As cold weather approaches, protect yourself from canker sores
SUMMARY: Don't let canker sores be a part of your life this winter
Posted: October 2, 2012
The summer is over, and now that winter is on the way, people should start thinking about how they are going to protect their mouths from canker sores. While there are many products that can help you get rid of canker sores, these small nuisances can still be quite painful and leave you wishing you had done more to prevent them.
While many people may believe that canker sores are an inevitable part of dealing with the harsh winter winds and the cracked skin that comes along with it, that's simply not true. There are steps that you can take to try and ward off canker sores so that you don't have to hide your smile this winter.
The Mayo Clinic recommends that people who are prone to canker sores avoid foods that can irritate their mouth. This includes salty snacks such as pretzels, nuts, chips and crackers. Also, acidic foods like citrus fruits and tomatoes may cause irritation, which is why you may want to steer clear of them, especially if you feel a canker sore coming on.
Furthermore, a nutritional imbalance may increase your risk of developing a canker sore, so be sure to eat a diet rich in healthy fruits, vegetables and whole grains.
Practice proper dental habits
Regular brushing, flossing and trips to the dentist can help remove leftover food particles that may irritate the mouth, which is why it's important to always practice proper dental care techniques.

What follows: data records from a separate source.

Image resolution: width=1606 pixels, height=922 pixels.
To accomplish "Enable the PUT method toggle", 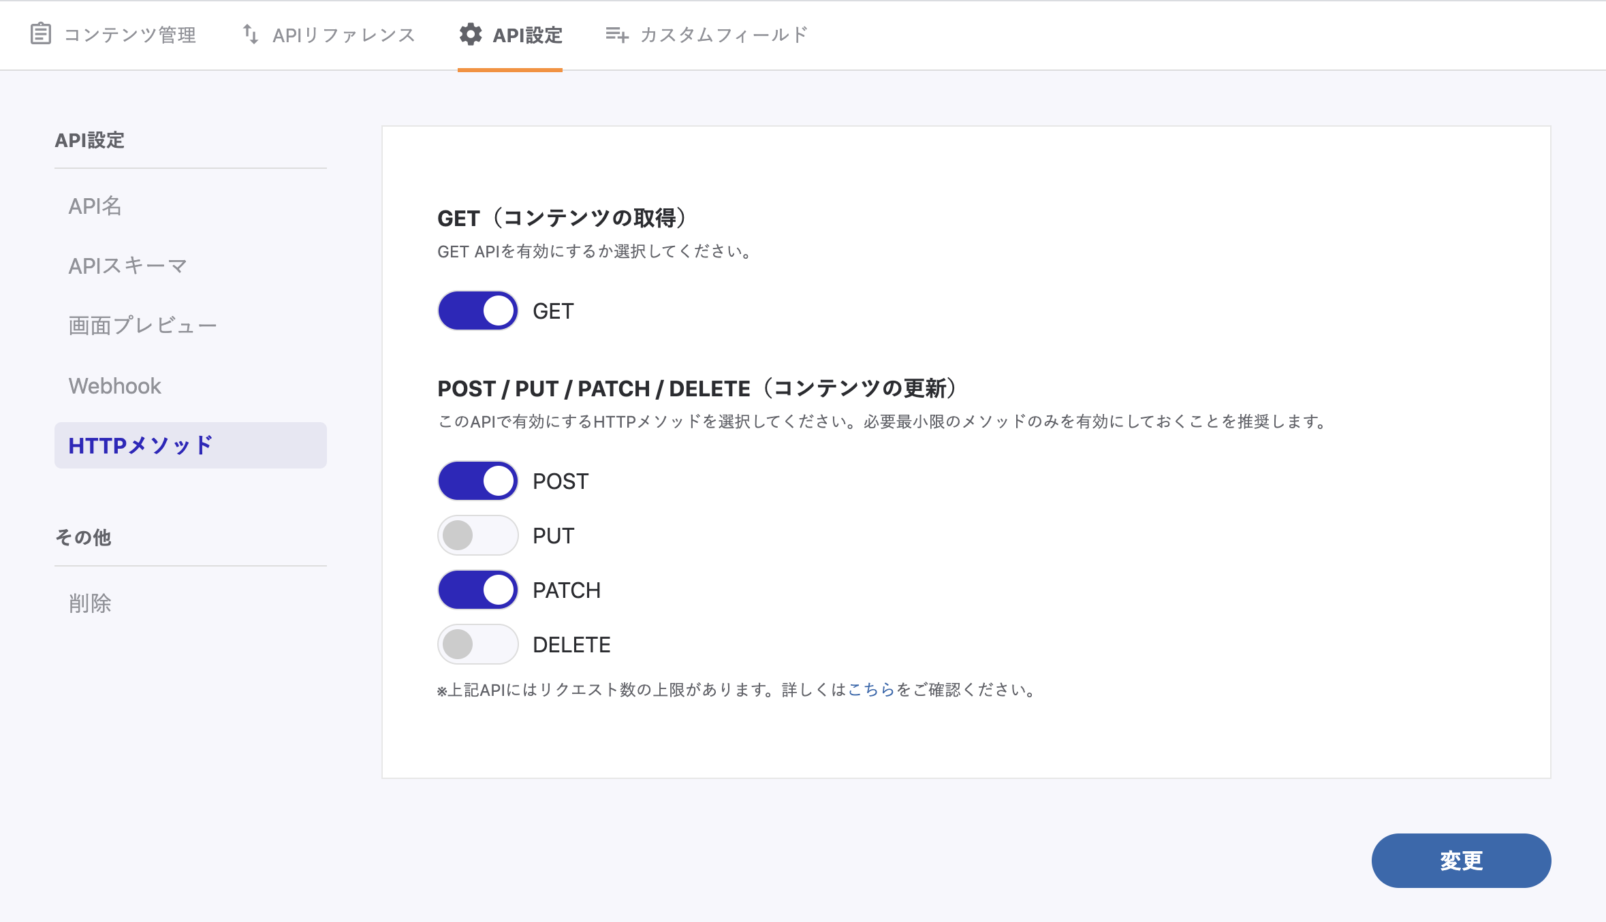I will tap(478, 535).
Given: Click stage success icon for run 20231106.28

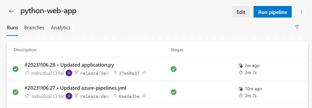Looking at the screenshot, I should pyautogui.click(x=174, y=69).
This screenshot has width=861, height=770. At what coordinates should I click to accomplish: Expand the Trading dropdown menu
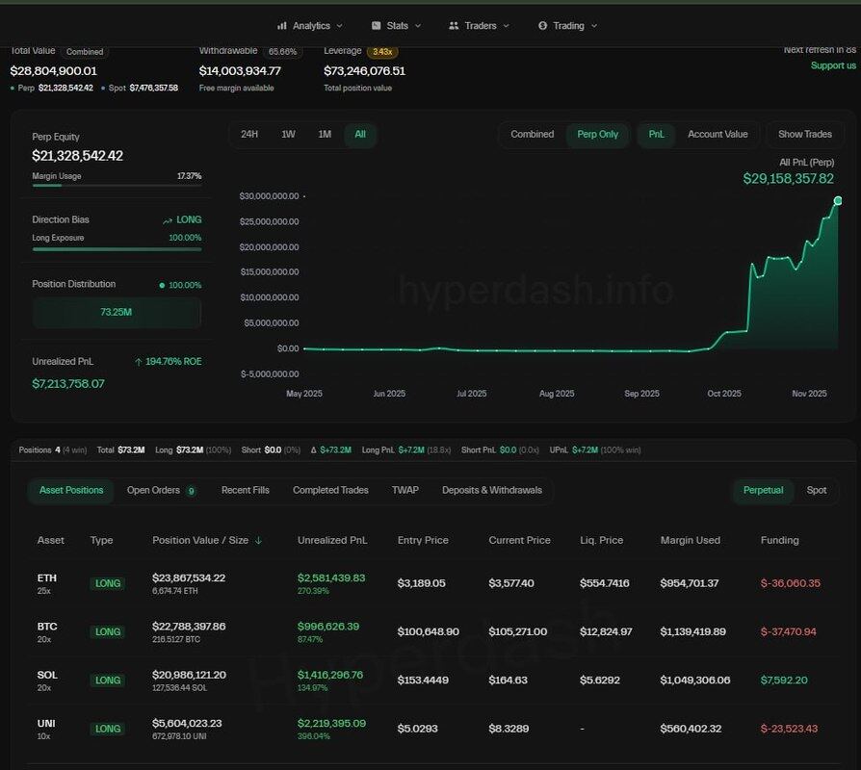(x=593, y=26)
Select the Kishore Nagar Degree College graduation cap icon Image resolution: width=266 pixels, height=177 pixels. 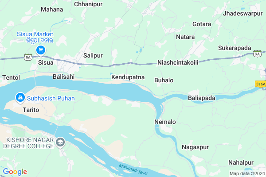click(60, 142)
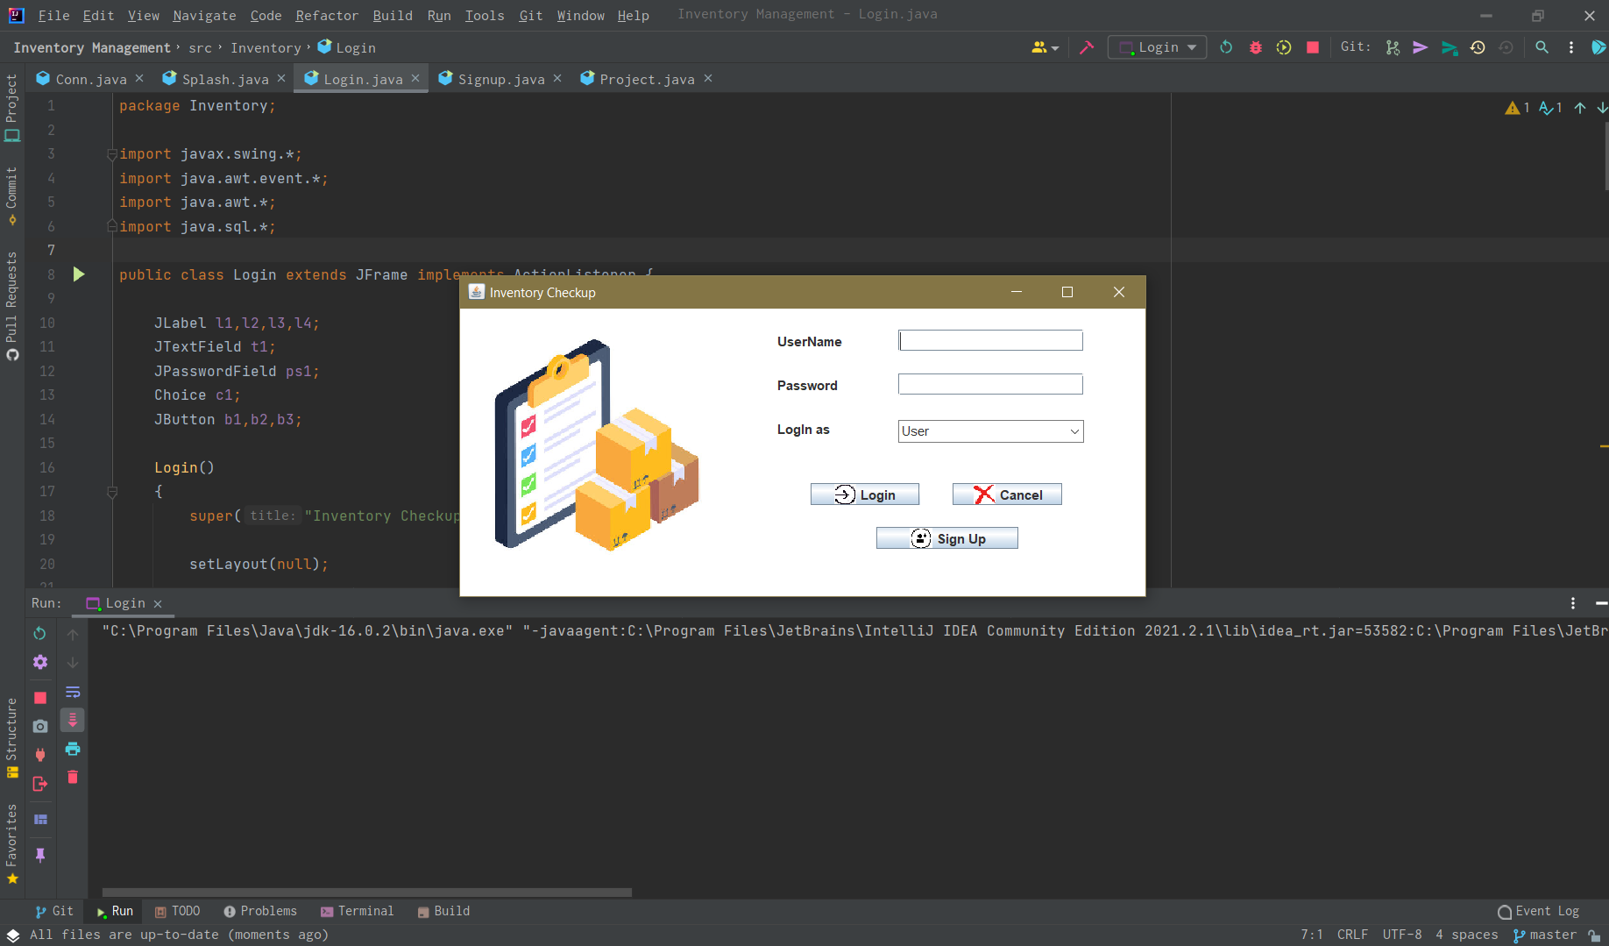This screenshot has height=946, width=1609.
Task: Rerun Login via circular arrow in Run panel
Action: click(x=39, y=633)
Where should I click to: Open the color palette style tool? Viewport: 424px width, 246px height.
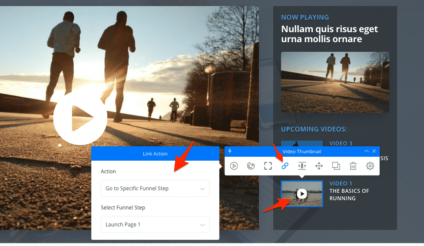click(x=251, y=166)
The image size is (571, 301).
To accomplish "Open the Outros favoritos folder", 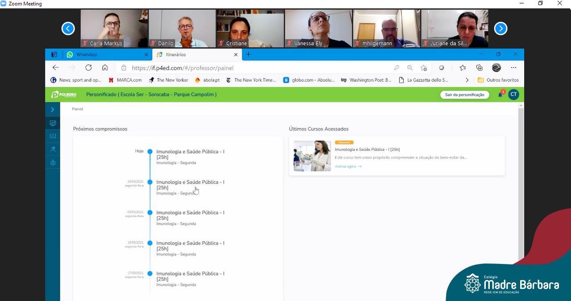I will tap(498, 80).
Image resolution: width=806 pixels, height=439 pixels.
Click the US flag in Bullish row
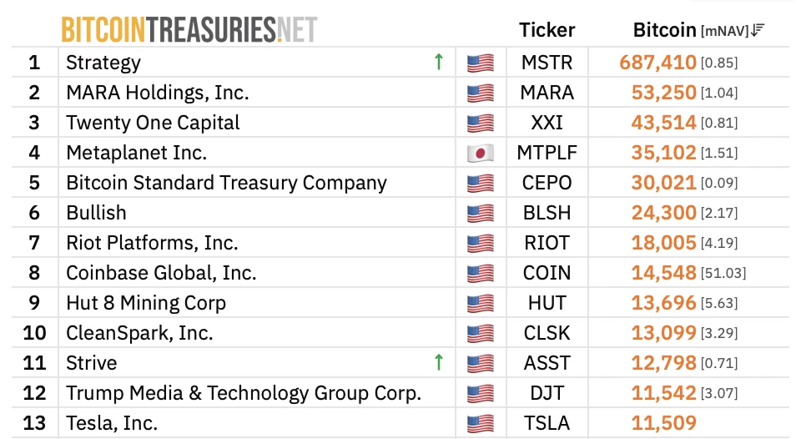coord(481,213)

Furthermore, you may want to make sure you're using natural dental care products, such as alcohol-free mouthwash. According to the Mayo Clinic, toothpaste and mouth rinses containing sodium lauryl sulfate may possibly trigger a canker sore. The Natural Health Information Center reports that this ingredient is a foaming agent that can be found in many soaps, shampoos and laundry detergents, and well as toothpastes. Do you really want an ingredient used to clean your clothes inside of your mouth?
Also, if you have orthodontic appliances inside of your mouth, such as braces or a palate expander, you may want to ask the dentist about wax coverings that you can place on the sharp edges of these dental tools to keep them from cutting the inside of your mouth.
Try to stay stress-free
Along with diet and dental health techniques, stress is also a well-known cause of canker sores. During the winter, it can be particularly difficult to relieve anxiety when you're shoveling snow and shivering whenever you have to step outside. Also, the holiday season can cause a great deal of stress. Luckily, it's early in the season, so you should start looking into calming practices now.
One of the best ways to relieve anxiety is to exercise. However, you have to be careful, since working out may lead to dry mouth and dehydration, which will increase your chance of developing a canker sore.
WebMD offers some other helpful tips to relieve stress. For example, if you feel stress building up inside of you, then let it out. Talk to someone, whether it's a friend, family member or professional counselor, and let them help you get things off of your chest. Also, meditation, yoga and massage have all been shown to reduce anxiety, so the winter may be a good time to give these practices a try.
Canker sores can be extremely painful and embarrassing, but they don't have to be a part of your life. With the right oral care products, you can quickly make them a thing of the past.